Collaborative Environment for Data Teams
dbt promotes version control, code reviews, and documentation. This encourages a collaborative environment where data scientists, analysts, engineers, and other stakeholders can actively participate, review, and contribute, ensuring high-quality and maintainable code.
Simplified ELT Processes
With Snowflake's robust capabilities and dbt's transformation functions, ELT (Extract, Load, Transform) becomes far more streamlined. This process allows raw data to be loaded into Snowflake and then transformed in-place using dbt, making transformations more efficient and straightforward.
Enhanced Data Testing and Validation
dbt offers built-in functionality for data testing. This ensures that the transformations are not only accurate but also reliable.
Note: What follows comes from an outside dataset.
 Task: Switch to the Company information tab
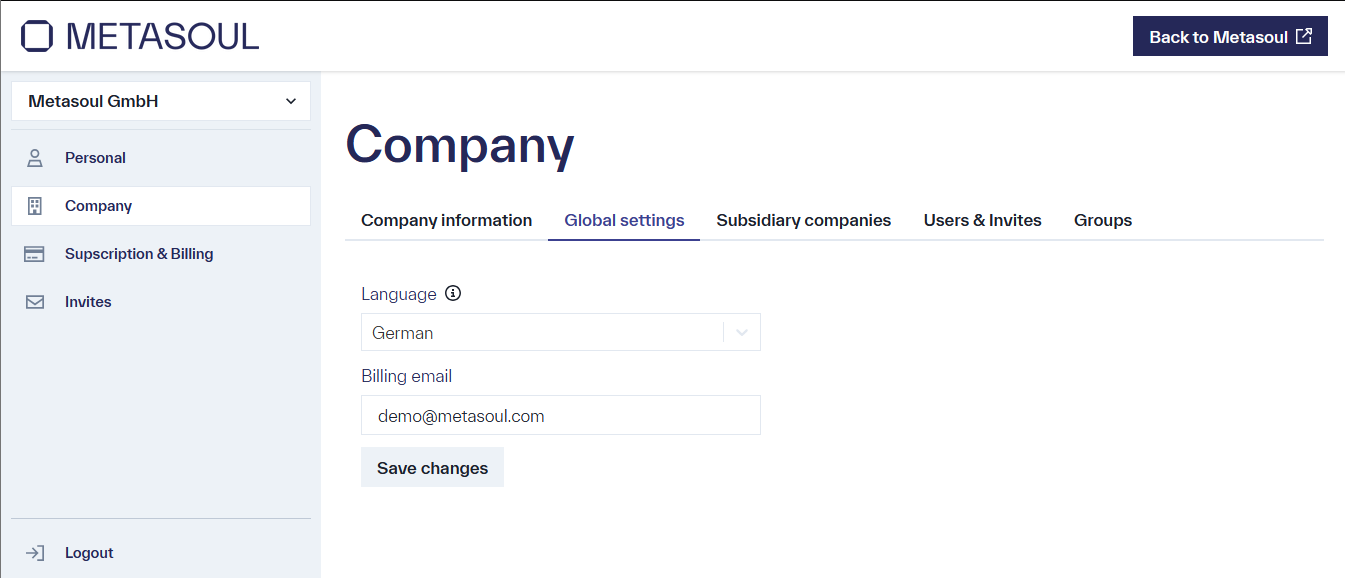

With Snowflake's immediate feedback on query performance and dbt's testing functions, teams can quickly identify and address data issues, ensuring the highest data quality.
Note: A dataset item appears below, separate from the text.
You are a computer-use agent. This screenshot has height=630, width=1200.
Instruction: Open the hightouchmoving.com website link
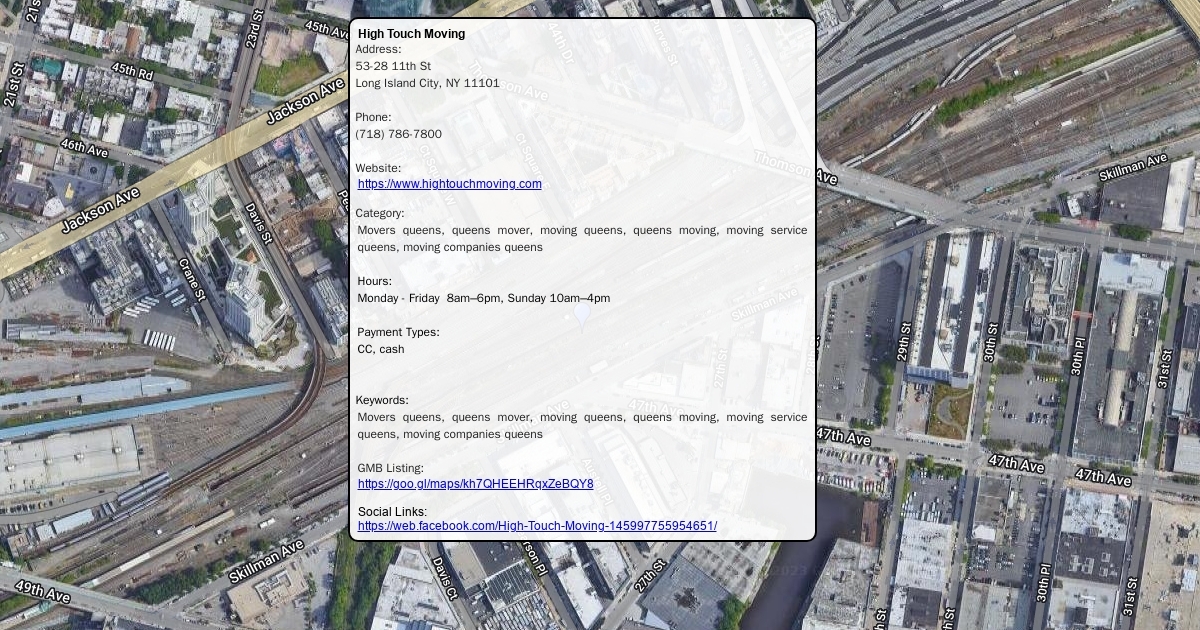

Version Control and Modularity
One of dbt's foundational principles is the use of version control. This ensures that every change is tracked, making it easier to collaborate, revert to previous versions, or branch out to test new ideas. Furthermore, dbt promotes a modular approach to SQL modeling, allowing code reuse and making the overall process more maintainable.
Data Governance and Security
Snowflake brings robust security features, including automatic encryption, role-based access controls, and multi-factor authentication. Pairing this with dbt's clear lineage and documentation means that organizations can ensure data is not only secure but also used correctly and responsibly.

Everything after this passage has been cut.